América
comenzaba con su escoba a las cinco de la mañana, barría su vereda, la de al
lado, la subsiguiente, hasta llegar a la esquina.
—Es un pecado
esta cuadra, no se barre hace milenios.-Pensó América y seguía limpiando-.
No podía parar,
hacía toda la manzana, cuando llegaba a la vereda de su casa, decía: —Ésta es
la más impecable, sin duda.
No tenía flia,
América, parecía nacida de bulbo, ni ella sabía cómo había llegado hasta este
mundo, que siempre le pareció inmundo, de ahí la limpieza compulsiva. Cortaba
las entradas de las viviendas dos veces por semana, a veces llegó a la plaza.

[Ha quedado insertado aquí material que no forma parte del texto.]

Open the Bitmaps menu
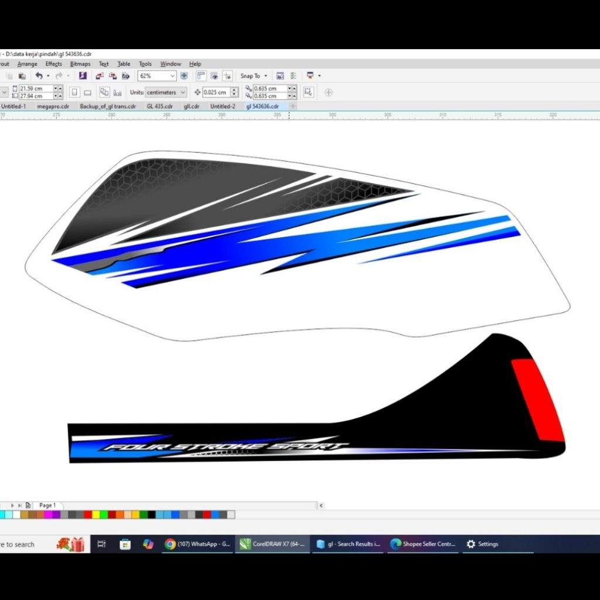The height and width of the screenshot is (600, 600). pyautogui.click(x=80, y=63)
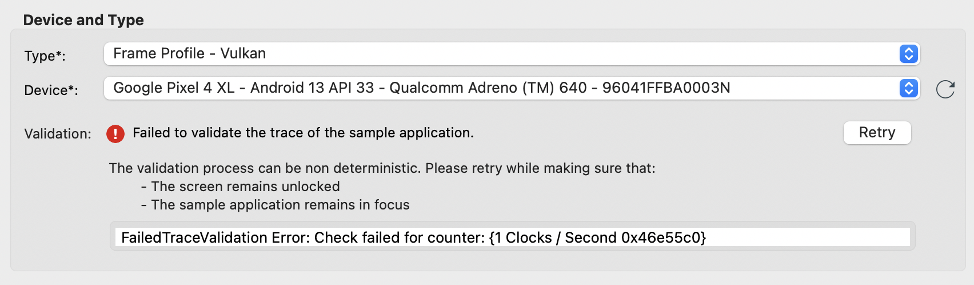Click the refresh devices circular arrow icon
Screen dimensions: 974x285
[945, 89]

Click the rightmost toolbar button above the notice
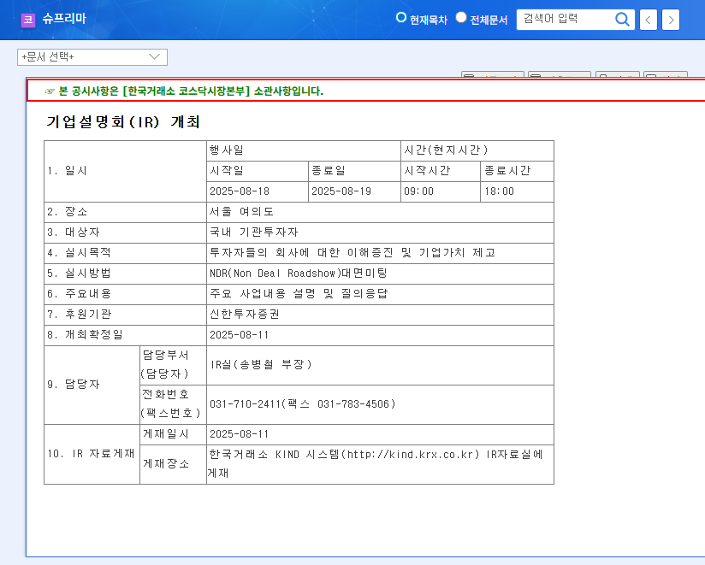point(666,77)
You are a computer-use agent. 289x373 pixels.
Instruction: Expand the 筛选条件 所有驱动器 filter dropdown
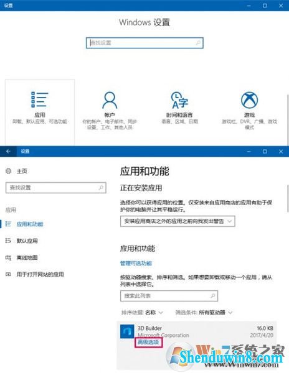click(x=204, y=312)
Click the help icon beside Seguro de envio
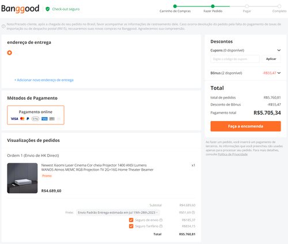Image resolution: width=288 pixels, height=244 pixels. [161, 220]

La máquina futurista le cayó del cielo en medio de su jardín. Entraba en todas
la propiedades y enceraba, cambiaba la ropa blanca, las cocinas y los retretes
le producían fotofobia, por eso, América comenzó a limpiar los interiores con
lentes oscuros.
Un día, que le
pareció una bendición, porque llovía tanto, durante tantos tiempo, que baldeaba
todos los días sin mangueras ni baldes. Le tomó un resfrío, anginas, dolor de
huesos y fiebres deliberativas. Salió el sol, América, arrastrando lo que quedó
sin enfermar, salió a la puerta de calle. El césped medía un metro y medio. Los
árboles cayeron y rompieron paredes. El aspecto de las casas, era adobe mojado,
el puro barro.
América recuperó la memoria perdida en sus afanes de
olvidar por fregar. Hacía más de cien años que el pueblo estaba abandonado.
Todos se fueron con algunas pertenencias, no se sabe dónde ni cómo ni por qué.
América estaba
durmiendo la siesta, por eso no se enteró.